Après l'incroyable succès de notre article sur les tendances graphiques de 2016 - plus de 10000 partages ! - nous avons aujourd'hui la lourde responsabilité de faire nos pronostics pour 2017.
Pour être certains de vous recommander les tendances les plus porteuses de sens, nous avons sollicité l’avis d’experts, qu’ils viennent du digital, du design ou de la communication 360. Entre algorithmes, VR, couleurs vibrantes, authenticité et refus du design, l’année s’annonce passionnante !
1. Le retour des motifs
Pour Charline Vergoz, Digital Art Director chez Lonsdale Design, les motifs – ou patterns pour les anglophones – « connaissent un renouveau sous toutes les formes : de l’habillage classique à la mise en mouvement. C’est par exemple ce que Seb Lester a superbement illustré. »
2. Les couleurs vibrantes à la Spotify
C’est LA tendance de l’année, que la majorité des interviewés ont spontanément citée. Une référence qui a donné le ton : Spotify, et sa nouvelle identité… datant pourtant de 2015.
Que ce soit seules ou en duotone, les couleurs s’assument et « nous allons voir beaucoup plus de palettes de couleurs éclatantes, de ton sur ton et de dégradés audacieux dans les interfaces utilisateur de cette année » comme l’annonce Nick Babich, sur le blog d’Adobe : Creative Connection. Du violet avec du jaune, de l’or et de l’émeraude, des dégradés flashy recouvrant des photos en N&B : tout est possible, tant que le design atteint l’objectif d’émerger dans un océan d’identités et de sites web rendus un peu trop normés, notamment sous l’impulsion du responsive et du flat design.
Un bel exemple de graphisme « à la Spotify » relevé par Lionel Causse, directeur de création chez Lonsdale Design : Lelandoriginals.
Comme le fait remarquer Pierre-Alain Mondello, directeur artistique chez X-Prime, « cette tendance éclipse les couleurs pastels et peu saturées. Et elle a été confirmée par Pantone lors de la désignation de la couleur de l’année 2017, greenery ». Un vert naturel certes, mais plutôt vif !

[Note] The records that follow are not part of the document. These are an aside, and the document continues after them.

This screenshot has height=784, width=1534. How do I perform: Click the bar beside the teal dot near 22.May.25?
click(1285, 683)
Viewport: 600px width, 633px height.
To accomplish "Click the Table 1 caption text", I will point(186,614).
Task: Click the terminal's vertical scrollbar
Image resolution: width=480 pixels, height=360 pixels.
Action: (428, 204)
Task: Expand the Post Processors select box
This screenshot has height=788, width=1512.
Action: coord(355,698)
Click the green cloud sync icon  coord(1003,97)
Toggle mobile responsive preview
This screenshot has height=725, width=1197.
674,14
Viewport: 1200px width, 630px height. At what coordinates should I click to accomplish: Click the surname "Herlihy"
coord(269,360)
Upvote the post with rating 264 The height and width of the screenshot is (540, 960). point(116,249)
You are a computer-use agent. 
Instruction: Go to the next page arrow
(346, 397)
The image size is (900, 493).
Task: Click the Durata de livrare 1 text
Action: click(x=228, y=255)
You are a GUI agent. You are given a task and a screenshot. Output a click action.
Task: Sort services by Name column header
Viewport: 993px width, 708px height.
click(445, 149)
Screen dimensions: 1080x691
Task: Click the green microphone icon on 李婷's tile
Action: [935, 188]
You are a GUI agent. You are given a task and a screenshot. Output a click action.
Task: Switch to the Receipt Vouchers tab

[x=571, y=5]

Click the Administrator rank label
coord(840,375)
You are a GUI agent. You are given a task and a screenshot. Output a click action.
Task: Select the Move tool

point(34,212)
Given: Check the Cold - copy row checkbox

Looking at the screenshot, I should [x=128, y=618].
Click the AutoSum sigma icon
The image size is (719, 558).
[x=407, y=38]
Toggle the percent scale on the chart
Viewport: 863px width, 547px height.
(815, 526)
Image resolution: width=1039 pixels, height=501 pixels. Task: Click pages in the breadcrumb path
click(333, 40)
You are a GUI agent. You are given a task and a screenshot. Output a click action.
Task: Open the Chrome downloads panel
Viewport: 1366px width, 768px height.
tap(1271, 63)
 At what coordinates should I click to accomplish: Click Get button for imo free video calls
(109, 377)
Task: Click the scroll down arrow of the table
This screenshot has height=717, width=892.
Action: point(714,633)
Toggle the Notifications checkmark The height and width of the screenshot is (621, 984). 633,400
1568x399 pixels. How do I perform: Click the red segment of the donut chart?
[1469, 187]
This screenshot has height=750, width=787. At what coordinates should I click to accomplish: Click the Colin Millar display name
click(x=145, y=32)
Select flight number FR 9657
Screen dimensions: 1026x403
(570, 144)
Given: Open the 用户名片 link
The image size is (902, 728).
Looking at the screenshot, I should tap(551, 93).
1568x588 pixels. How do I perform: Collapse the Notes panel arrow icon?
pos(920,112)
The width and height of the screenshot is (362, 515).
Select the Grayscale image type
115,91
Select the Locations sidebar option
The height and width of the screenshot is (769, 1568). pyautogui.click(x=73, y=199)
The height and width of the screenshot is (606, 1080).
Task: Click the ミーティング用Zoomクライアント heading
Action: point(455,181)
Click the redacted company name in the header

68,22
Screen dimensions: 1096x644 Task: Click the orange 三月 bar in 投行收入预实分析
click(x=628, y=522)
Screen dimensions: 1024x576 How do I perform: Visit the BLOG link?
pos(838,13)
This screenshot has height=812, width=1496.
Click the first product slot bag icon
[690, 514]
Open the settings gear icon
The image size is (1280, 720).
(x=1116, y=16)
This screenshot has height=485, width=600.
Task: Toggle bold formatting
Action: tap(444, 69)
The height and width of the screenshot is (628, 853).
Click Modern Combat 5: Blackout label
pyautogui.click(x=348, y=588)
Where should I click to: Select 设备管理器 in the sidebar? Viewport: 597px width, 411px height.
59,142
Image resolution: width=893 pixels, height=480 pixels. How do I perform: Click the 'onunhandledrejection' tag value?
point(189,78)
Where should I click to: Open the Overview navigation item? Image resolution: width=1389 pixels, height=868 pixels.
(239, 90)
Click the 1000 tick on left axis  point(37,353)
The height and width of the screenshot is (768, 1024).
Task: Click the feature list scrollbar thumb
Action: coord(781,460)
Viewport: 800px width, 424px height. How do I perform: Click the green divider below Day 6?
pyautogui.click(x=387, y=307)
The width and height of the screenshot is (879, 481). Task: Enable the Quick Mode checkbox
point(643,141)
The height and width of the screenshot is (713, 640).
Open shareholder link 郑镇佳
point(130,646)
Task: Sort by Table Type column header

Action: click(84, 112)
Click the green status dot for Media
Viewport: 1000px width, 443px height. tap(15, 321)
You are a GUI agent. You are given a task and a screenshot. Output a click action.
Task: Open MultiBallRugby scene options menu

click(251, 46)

3. Le design par algorithme ou creative coding
Pour Tristan Macherel, Executive Creative Director chez Landor Paris, et président du jury Design aux Cannes Lions en 2016, il existe « une tendance de fond à laquelle les designers ne sont pas suffisamment formés : la création grâce aux algorithmes, à la 3D, au creative coding ». De nouvelles techniques qui sortent de l’habituelle suite Creative Cloud d’Adobe (jusqu’à une prochaine mise à jour ?) enseignée dans les écoles. En vue, la création d’identité, de packagings qui se basent sur la visualisation de données. L’idée n’étant pas ici de digitaliser à marche forcée des « produits physiques, du concret, du tactile que les gens sollicitent toujours » mais d’apporter de l’innovation en coulisse, porteuse de sens. Tristan Macherel cite volontairement « la page d’accueil de Google, à la mise en page très simple, et au logo très coloré. Cette interface quasi enfantine masque pourtant l’un des algorithmes les plus puissants au monde ».
Landor Paris mène actuellement une telle démarche avec près d’un client sur 2 de l’agence. Un dernier exemple en date ? L’identité visuelle de NAVBLUE, une nouvelle marque d’Airbus, spécialisée dans les opérations de vol et la gestion du trafic aérien. Afin d’illustrer la précision technologique qui régit l’activité de cette marque et de ses publics, Landor s’est basée sur la représentation d’un ciel qui évolue selon les datas de vol. Chaque membre de l’équip(ag)e obtenait une carte de visite avec un ciel lui correspondant. L’univers de marque de NAVBLUE évolue donc sans cesse, au grès des données des vols et des personnes qui y contribuent.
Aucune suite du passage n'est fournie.